A Harvard o al supermercado
Es posible que, llegados a esta situación, debiéramos ser un poco más misericordes con la (¿todavía?) ministra de Igualdad. Pero no es que no se quiera empatizar con ella en estos difíciles momentos, sino que es imposible obviar sus merecimientos y soslayar que su despechado desempeño político solamente podía terminar en el rechazo generalizado y transversal.
El que el sistema terminara expulsando a la pareja Iglesias-Montero era algo que ellos mismos anunciaban para victimizarse y para denunciar supuestas actitudes antidemocráticas de los poderes fácticos. Lo que no imaginaban era que fueran, por un lado, los electores y, por otro, sus propios compañeros, los que provocaran su defenestración.

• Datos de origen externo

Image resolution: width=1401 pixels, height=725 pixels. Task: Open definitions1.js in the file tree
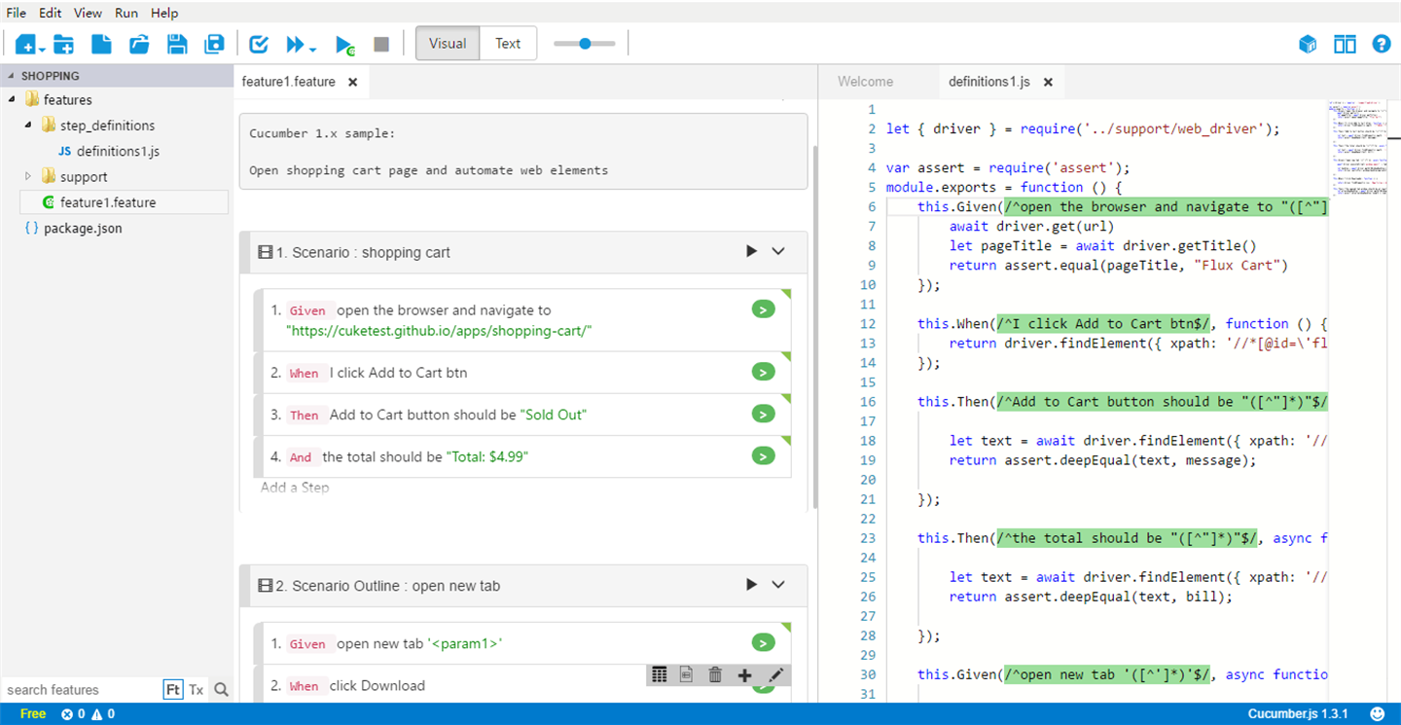click(x=118, y=151)
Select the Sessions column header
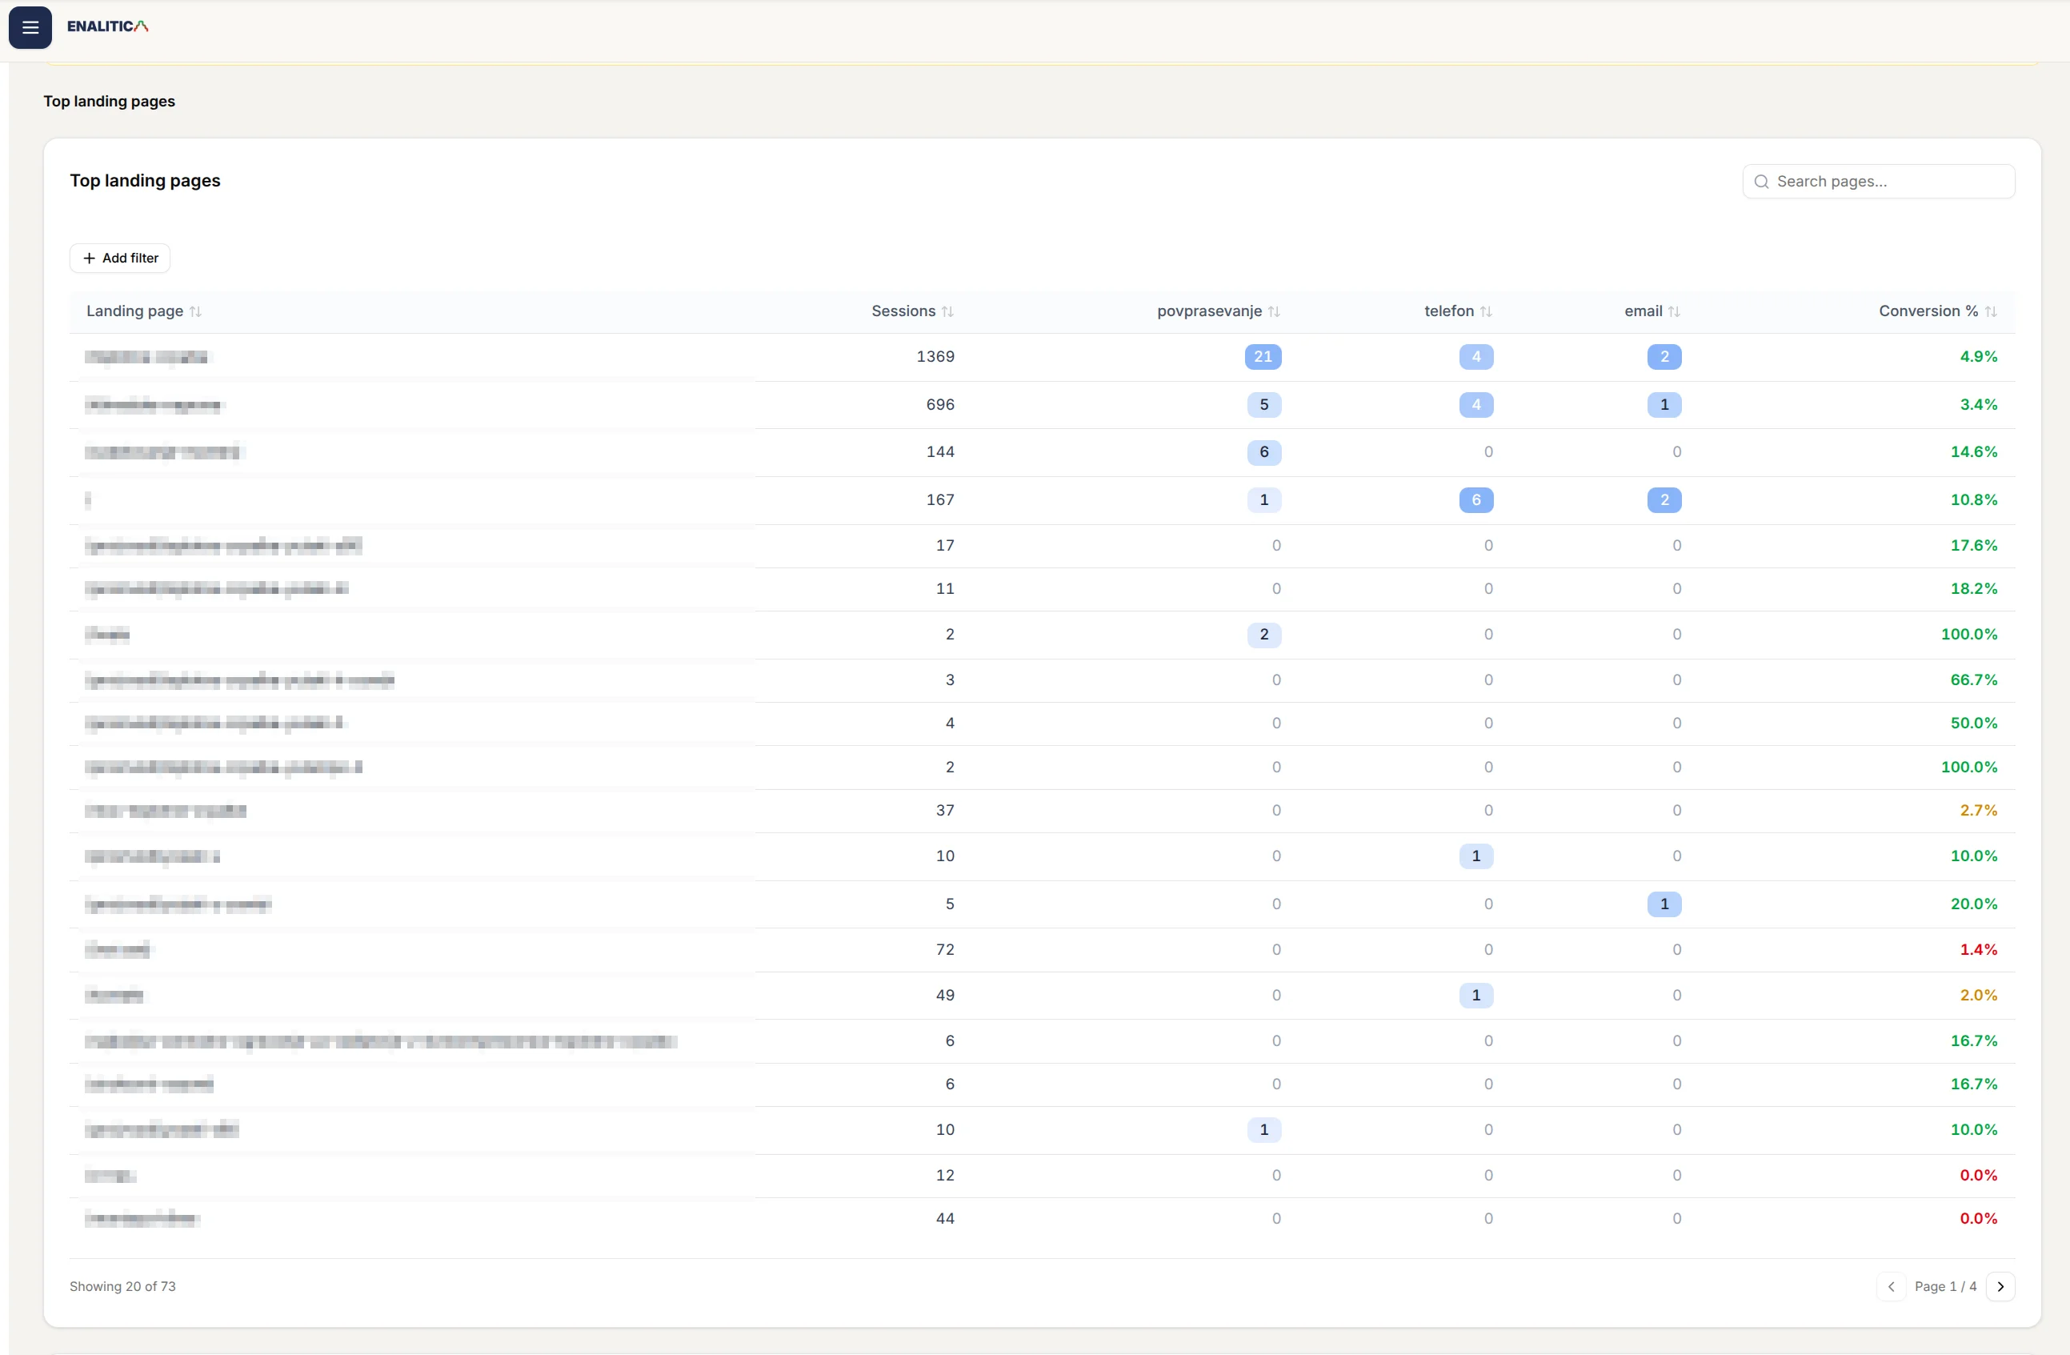This screenshot has height=1355, width=2070. click(904, 310)
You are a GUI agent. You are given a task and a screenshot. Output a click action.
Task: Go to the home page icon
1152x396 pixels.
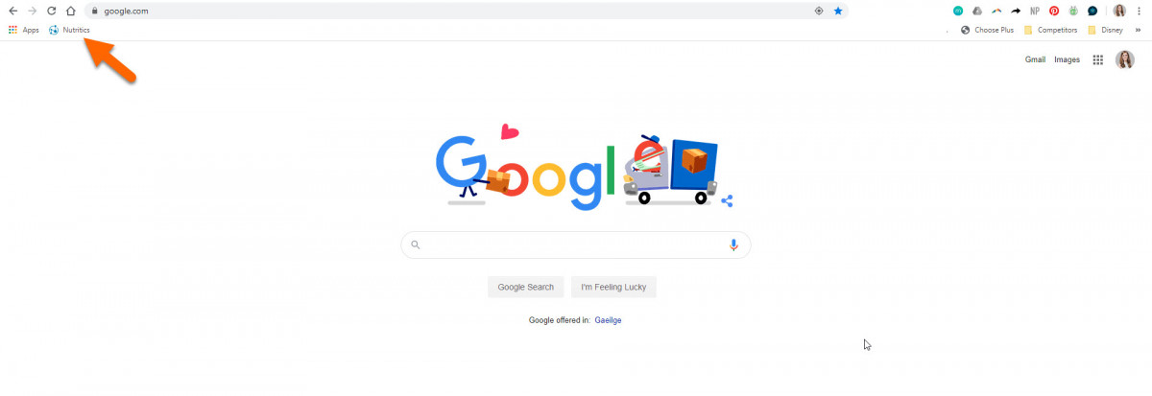point(70,11)
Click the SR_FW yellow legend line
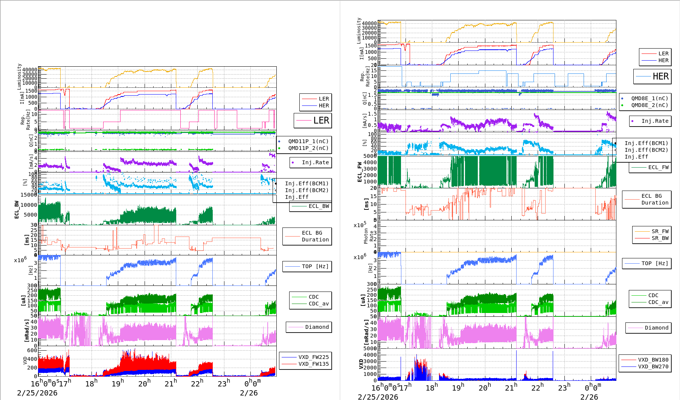Viewport: 680px width, 400px height. [642, 231]
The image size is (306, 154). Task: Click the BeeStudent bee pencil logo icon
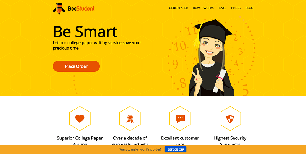(59, 8)
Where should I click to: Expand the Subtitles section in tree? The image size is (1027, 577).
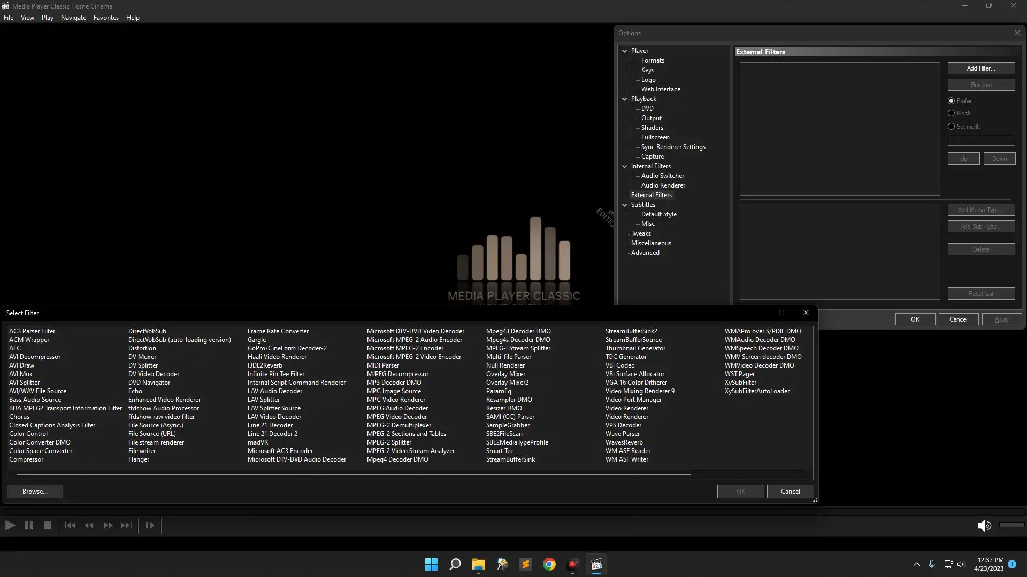pyautogui.click(x=625, y=204)
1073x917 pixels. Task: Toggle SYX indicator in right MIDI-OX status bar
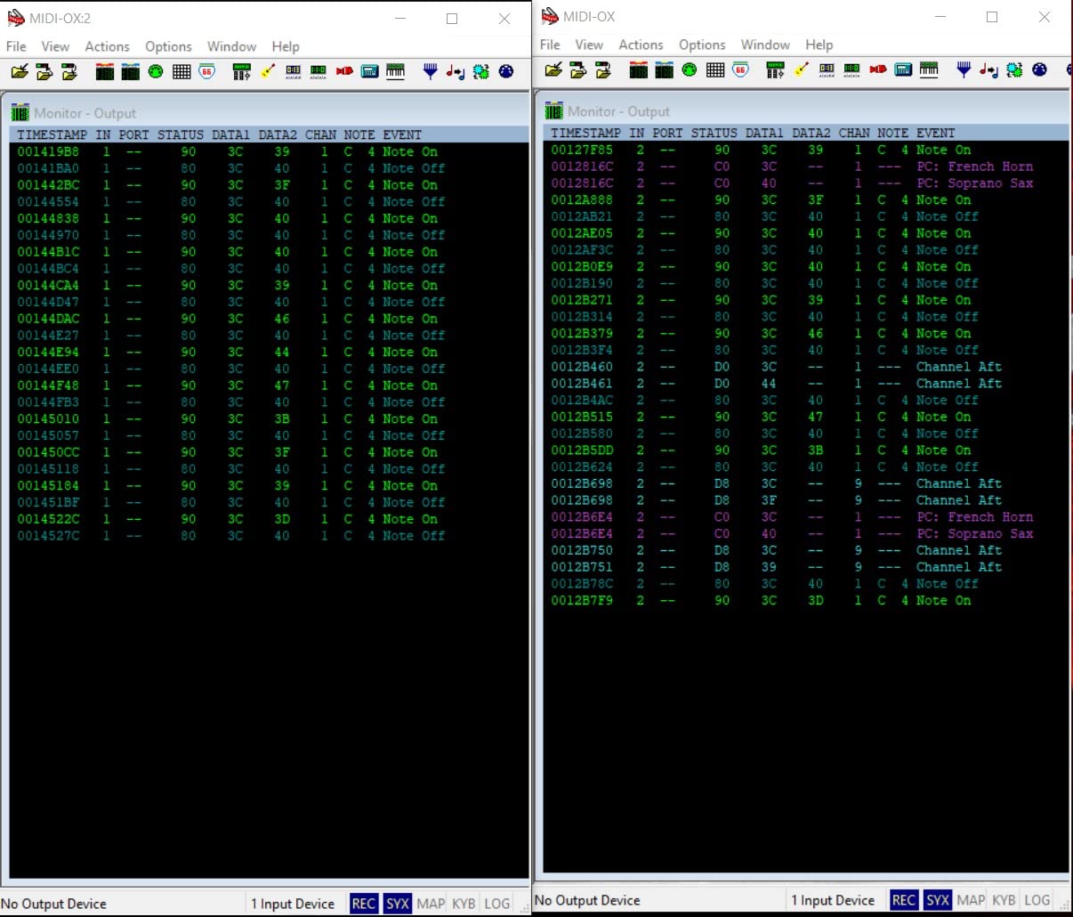938,900
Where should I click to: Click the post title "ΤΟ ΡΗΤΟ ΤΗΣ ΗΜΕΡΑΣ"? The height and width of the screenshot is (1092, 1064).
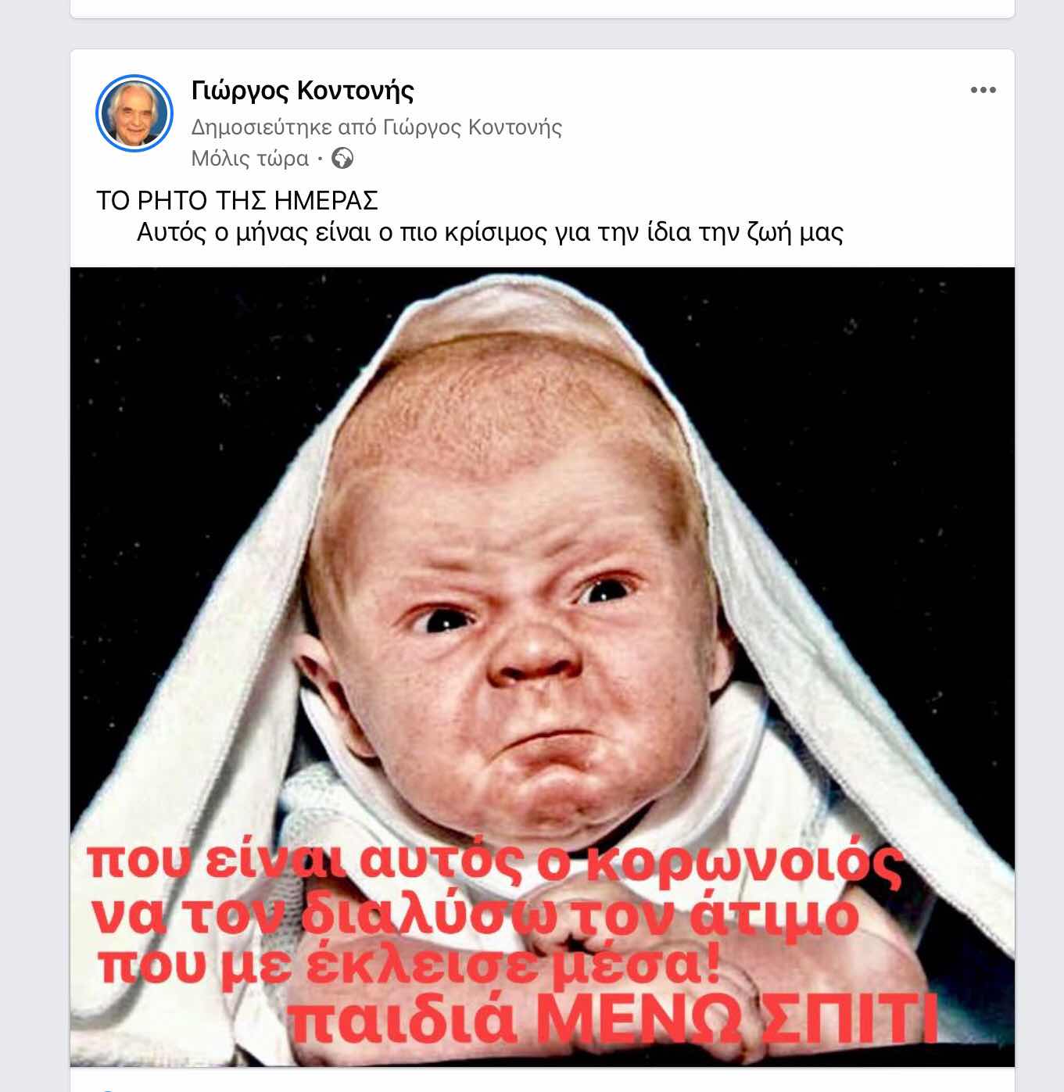237,201
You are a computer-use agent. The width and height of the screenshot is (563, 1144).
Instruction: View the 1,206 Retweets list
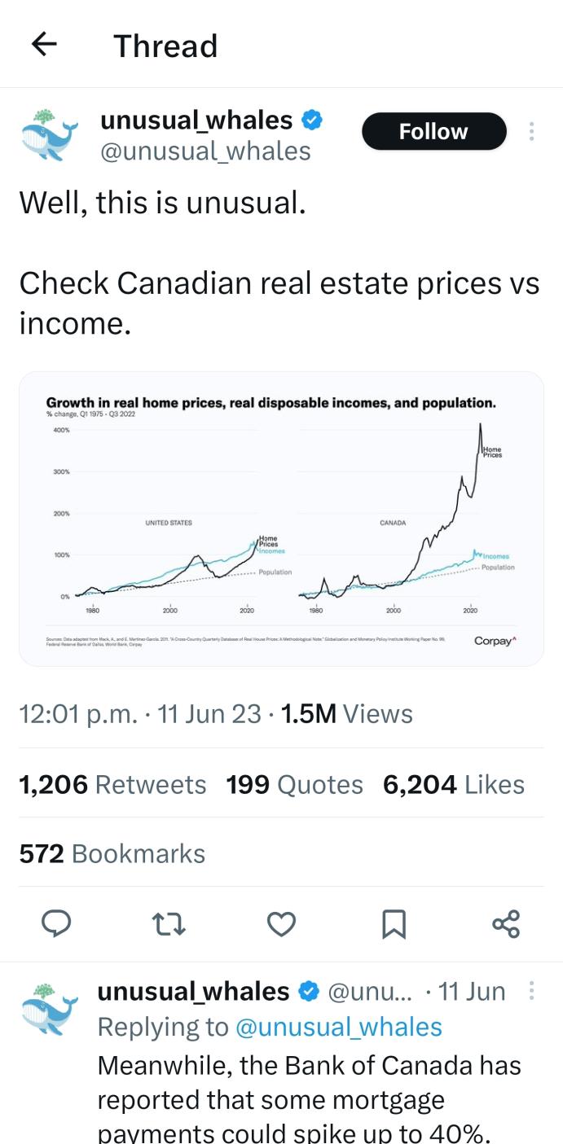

La verdad es que es muy injusto, porque todos esos compañeros se han institucionalizado de la misma forma: medrando en sus cargos y encontrando en la política una forma y un nivel de vida que no consiguieron en la vida real. Pero han sido más pulcros y han buscado en la inadaptada Montero el chivo que expiar para blanquearse ellos mismos, la cabeza que cortar para conservar la de los demás. Y ella se lo ha puesto fácil: demasiado bronca, demasiado insultante, demasiado arrogante; no ha entendido que ya no tocaba seguir poniendo ese ceño fruncido y ese rictus grave e intolerante, que en realidad es el suyo.
Y nada ayuda el seguir practicando la denuncia antisistema y el señalamiento injusto cuando tu propia vida es tan poco edificante. Hasta el final va a continuar Irene afeando conductas a los demás sin ninguna introspección. No se puede hablar siempre de ética y moral en tercera persona; como decía san Ignacio de Loyola, «en nuestra palabra va siempre nuestra persona y nuestra verdad».
Y demasiada prepotencia. La gestión de todos los cargos podemitas está plagada de deficiencias, pero ha sido la ministra Montero quien más se ha encastillado en sus errores. No ha entendido nada del funcionamiento del Estado: de la administración, del poder legislativo, de la justicia… Otros han aprendido lo suficiente para moverse con cierta soltura, pero en el caso de Montero su infinita soberbia ha hecho que la curva de aprendizaje fuera muy plana.
Pero si es verdad aquello de que «es más prepotente quien es más ignorante», ahora podría remediar lo primero por vía de reducir lo segundo. Quedarse sin cargos políticos podría ser una oportunidad para retomar su formación y lanzar su carrera de psicóloga, que murió antes de nacer, o relanzar la de política, que se truncó, entre otras cosas, por su falta de preparación. Con 35 años tiene mucho por hacer y casi todo por aprender. Se hace evidente que con lo demostrado hasta ahora no le da para enderezar su trayectoria. O se forma y aprende o se dedica otra cosa; o se va por fin a Harvard o vuelve al supermercado.
Y no debiera caer en la tentación de pensar que lo sabe todo por haber sido ministra. La Oda de Calderón decía que «no adorna el vestido el pecho», y el que tenga una cartera de piel con su nombre y el escudo del Gobierno de España no presupone el conocimiento para ejercer de ministro o de cualquier alta magistratura institucional. Estamos ante un caso paradigmático de funciones y responsabilidades muy por encima de las capacidades, con el agravante de una soberbia que impide reconocer las limitaciones. Si no hubiera sido así, no le habría pasado lo que le ha pasado, y si sigue siendo así le volverá a pasar en cualquier responsabilidad que acometa en el futuro.
Pero pierdan cuidado, ni se presume intención de hacer examen de conciencia y valoración crítica de sus aptitudes, ni se intuye que Irene quiera desarrollar otra actividad diferente que la de la política. Mientras tanto, está siendo tan grotesco el espectáculo de encadenamiento al sillón que da vergüenza ajena mirar; y especialmente porque son los mismos que rodeaban el Congreso e insultaban a la casta política.